I have been sending out a newsletter for the last 15 years. I’m up to about 5000 subscribers. I don’t know how many people actually read it because only 3 or 4 people email me back -- Kathy in Florida, Laurel in California, Linda lee in La Jolla and sometimes my friend, Meredith in Georgia. I do know enough people read because my retreats and trainings fill. About 5 to 10 people unsubscribe monthly mostly giving the reason of reducing emails, about that many subscribe. I know I have to be particularly vigilant about typos because some people actually will write me off as unprofessional and disregard my services if I have a typo.
As some of you know, two weeks ago I sent out a newsletter to the 5000. It was supposed to be titled Passion Makes Discipline easy. When I went to check my email I saw a newsletter from me titled, “Passin Makes Discipline Easy,” I shrieked a four-letter word I’m sure my neighbors did not appreciate. Not only did this typo go out to 5000, it also automatically posts to Facebook, Pinterest and Twitter… another 4000. Nincompoop!
No wait, get up off the floor, muster up your beloved creative resourcefulness and send out another email – that’s what my resilience (and my Muse, Spills, told me to do). I put “Mistake Intervention” in the subject line. Here it is:
I consoled myself that if anyone unsubscribed, they probably weren’t someone I wanted as my reader anyway.
It was the first time in 15 years I had just one unsubscribe. I received 40 MORE emails than usual, if you were one of them, thank you. Here are some of the things people wrote:
Linda: I loved the typo!XXOO
Ellie: I was excited to find out who Passin was.

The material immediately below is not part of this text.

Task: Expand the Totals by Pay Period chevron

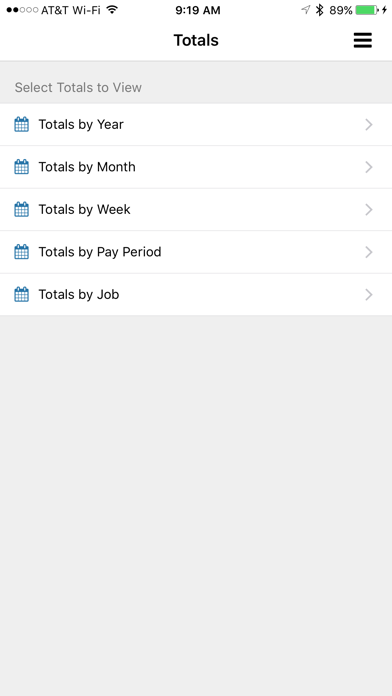Action: [x=368, y=252]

Dale: Mistake Intervention?
Sounds like a won-n-n-derrful program! Sign. Me. Up.
How much does it cost? I don’t even care about the free one month trial while operators are standing by.

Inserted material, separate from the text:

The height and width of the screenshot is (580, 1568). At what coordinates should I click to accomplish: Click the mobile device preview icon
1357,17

Jennifer: No worries, I’m just passin’ by
Kit: I love the typ. It made me curious about the article. Who is the French guy? Or is he Russian And how can he help. –
Lynda: I thought passin was a new herb.
Cyncie: Loving you lots!
Eileen: This is adorable! I love your style!!!
Actually, passin' makes discipline effortless too. Quite possibly downright unnecessary!
JoannE: Thanks...your correction made me laugh.
Sue Ann: I am so glad I am not the only one…..I love this email Jill!
My favorite movie-star client: Jill you are a Doll…I so laughed at your adorable ‘extra email’ What a great idea for all of our faux pas…in the end they are cute (when time passes!)
Rebecca: What a great email!!. More facilitators and teachers should learn the act of humility and humor. It brings a smile to the receiver and reminds us to do as you did beautifully when we make a mistake. Thank you!!
I think they were saying, “God bless you.”
The silver lining seems to be that people like us even better when we are willing to admit our mistakes. Freedom comes in acceptance of all our beautiful human tendencies.
I hope this post will help you find that freedom too.